The official opening of the radio station in Zambia came not as a surprise as the country, prior to that, had 7 other thriving Catholic community radio stations.
The licensing of Radio Kabangabanga in the Diocese of Solwezi, Zambia is testimony to how both the Zambian government and the Church have found community radio as a useful tool for development and evangelisation.
The development also dovetails well into the recommendations from the recent Synod on New Evangelisation which challenged the church to make extensive use of digital media for evangelisation.
The developments in Zambia can only draw envy from their neighbours, Zimbabwe who are battling against all odds to have community radios licenced.
The Zimbabwean government has never licenced community radios despite there being enabling legislation for the operation of community radios in the country. There are up to 20 community radio initiatives in Zimbabwe that have been fighting with the government for licences in the last 15 years.
One of the Radio Initiatives strongly pushing for a licence is Radio Chiedza, a Jesuits led initiative in Harare. Chiedza means “light.”
The initiative has been ‘clearing the ground’ since October 2013 and is positioning itself for a broadcasting licence once the government decides to allow community broadcasters on air.

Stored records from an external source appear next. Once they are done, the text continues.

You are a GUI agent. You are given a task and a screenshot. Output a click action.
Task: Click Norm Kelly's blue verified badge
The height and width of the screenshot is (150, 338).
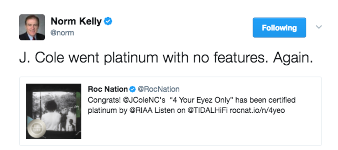pos(108,21)
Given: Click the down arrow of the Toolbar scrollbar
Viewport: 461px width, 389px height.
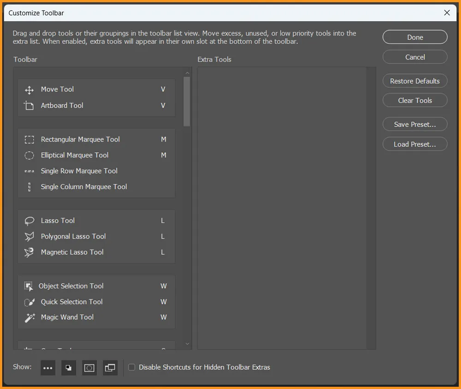Looking at the screenshot, I should click(187, 344).
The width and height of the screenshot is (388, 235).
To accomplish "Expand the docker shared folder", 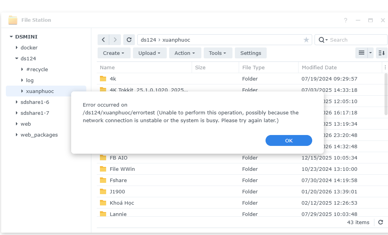I will (17, 47).
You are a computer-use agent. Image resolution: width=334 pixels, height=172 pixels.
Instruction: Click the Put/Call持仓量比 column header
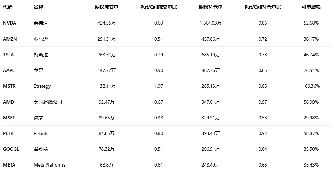coord(263,7)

So far, a huge number of Catholics mainly in Harare have registered as volunteers to help the station in creating content as well as creating avenues for fundraising.
The volunteers have not been idle in their waiting for a broadcasting licence, and they are on a mobilisation tour of parishes every weekend where they are engaging fellow Catholics on the functions and potential benefits of the Catholic radio station.